Когда мы подойдём к издательству, к издательскому плану, мы должны посмотреть с такой точки зрения: даёт ли издательский план литературу, нужную для текущего момента, или нет. Если нас бесконечно будут пичкать «Декамеронами», Сервантесом [95] , ещё кем-нибудь, а не будут давать классической литературы, которая нам нужна в нашей борьбе, тогда мы этот план потребуем изменить и скажем: мы понимаем, что классики, понятно, не отвечают и не могут отвечать на те запросы, которые у нас стоят. Но надо подыскивать таких, которые побочным образом воспитывали бы нас в нужном психологическом направлении, которые бы способствовали разрешению этой задачи.
95
Как мы видим, Полянский с маниакальным упорством возвращается к этим книгам, выпускавшимся тогда в отличных переводах издательством «Academia».
Конечно, я не хочу сказать, что «Слово о полку Игореве», Грибоедова, Пушкина не нужно изучать, но нужно найти пропорцию. Потому что литературу мы изучаем не ради литературы, но смотрим на неё как на определённое идеологическое средство воспитания масс в целях осуществления развёрнутого наступления социализма по всему фронту.
Утверждать издательские планы нужно на рабочих собраниях. Созвать, например, рабочих Путиловского завода в Доме культуры, вмещающем 2000 человек. Они дадут самые лучшие указания. Если масса рабочих Путиловского завода скажет — нам это не нужно («Декамероны», «Дон-Кихоты» и проч.), нужно то-то и то-то, тогда попробуйте возразить против Полянского. Здесь не Полянскому нужно будет возражать, а рабочему активу. А с ним мы должны считаться, потому что вся наша революция, все наши задачи направлены к тому, чтобы удовлетворять классовые интересы рабочих [96] .
96
Этот демагогический приём широко применялся в то время в разных областях. Большевики очень любили выступать от имени «самого передового класса» — для оправдания убийства не только книг, но и позднее, в годы Большого террора, — людей.
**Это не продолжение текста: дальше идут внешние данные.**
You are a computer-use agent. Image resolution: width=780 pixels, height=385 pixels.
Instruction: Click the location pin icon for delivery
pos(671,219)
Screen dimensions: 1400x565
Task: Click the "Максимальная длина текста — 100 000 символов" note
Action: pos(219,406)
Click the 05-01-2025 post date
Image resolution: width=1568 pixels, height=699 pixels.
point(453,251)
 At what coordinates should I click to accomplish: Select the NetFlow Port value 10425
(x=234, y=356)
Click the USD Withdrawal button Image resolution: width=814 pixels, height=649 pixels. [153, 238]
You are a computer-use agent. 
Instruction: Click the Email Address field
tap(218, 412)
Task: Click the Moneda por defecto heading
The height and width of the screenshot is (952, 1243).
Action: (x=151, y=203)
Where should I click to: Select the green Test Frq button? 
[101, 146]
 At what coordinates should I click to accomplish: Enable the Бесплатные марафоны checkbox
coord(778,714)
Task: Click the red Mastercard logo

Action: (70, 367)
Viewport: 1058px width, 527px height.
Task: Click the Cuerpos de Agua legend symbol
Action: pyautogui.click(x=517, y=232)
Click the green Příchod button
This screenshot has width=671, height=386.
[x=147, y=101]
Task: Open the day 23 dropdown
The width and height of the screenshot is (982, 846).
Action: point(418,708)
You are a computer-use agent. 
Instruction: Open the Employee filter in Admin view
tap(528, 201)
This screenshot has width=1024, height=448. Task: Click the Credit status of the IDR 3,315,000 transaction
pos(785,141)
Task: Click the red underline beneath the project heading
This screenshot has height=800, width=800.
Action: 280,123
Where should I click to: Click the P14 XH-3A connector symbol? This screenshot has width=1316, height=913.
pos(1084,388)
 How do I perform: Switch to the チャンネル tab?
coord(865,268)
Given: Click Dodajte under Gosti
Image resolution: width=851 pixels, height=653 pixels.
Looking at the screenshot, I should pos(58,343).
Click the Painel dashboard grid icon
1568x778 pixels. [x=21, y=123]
<Из ответов на вопросы:> Очень характерное замечание бросил кто-то, что когда Лебедев-Полянский придёт делать доклад, то писатели придут с жёнами, детьми, чтобы показать — какой ужас, сколько мыслей погребено за эти 9 лет (с момента создания Главлита. — А. Б.). Ну, а что ж, я говорю, вы знаете «Собачье сердце», о котором я говорил, «социалистический свинарник» Замятина, «ку-лачков-строителей жизни современной», над которыми оперирует Шишков: будем смотреть. Может быть, и сумеем отбиться через общественность. Не пеняй, коли у тебя рожа крива! Вот такая задача.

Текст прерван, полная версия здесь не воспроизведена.